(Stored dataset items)
○ ○ ○ ○
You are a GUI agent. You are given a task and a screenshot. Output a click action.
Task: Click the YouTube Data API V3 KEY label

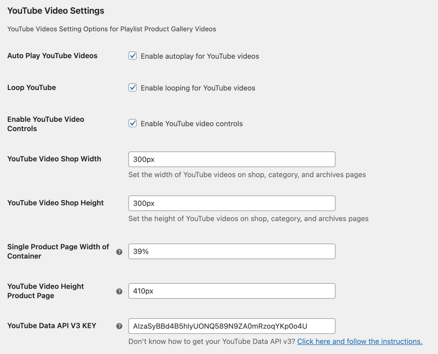tap(52, 326)
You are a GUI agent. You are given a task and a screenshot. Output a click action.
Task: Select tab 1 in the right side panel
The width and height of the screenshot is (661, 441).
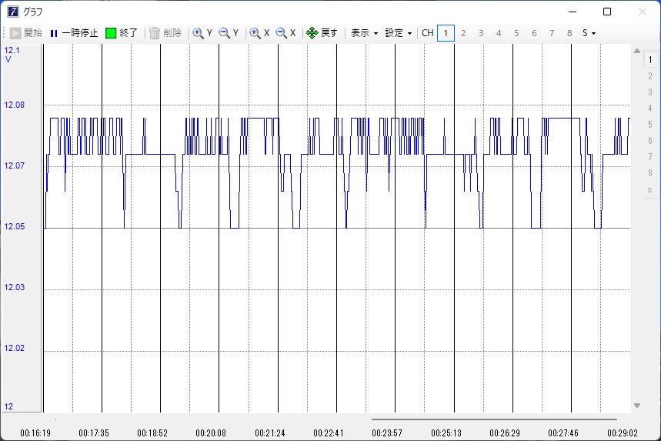coord(649,59)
○ ○ ○ ○
**Task item**
Give the entries back verbatim and omit the images.

**Answer box**
You are a GUI agent. You are given a task and a screenshot. Output a click action.
Task: Click the YouTube Data API V3 KEY label

tap(52, 326)
You are a GUI agent. You are given a task and a screenshot. Output a click action.
Task: Select tab 1 in the right side panel
The width and height of the screenshot is (661, 441).
coord(649,59)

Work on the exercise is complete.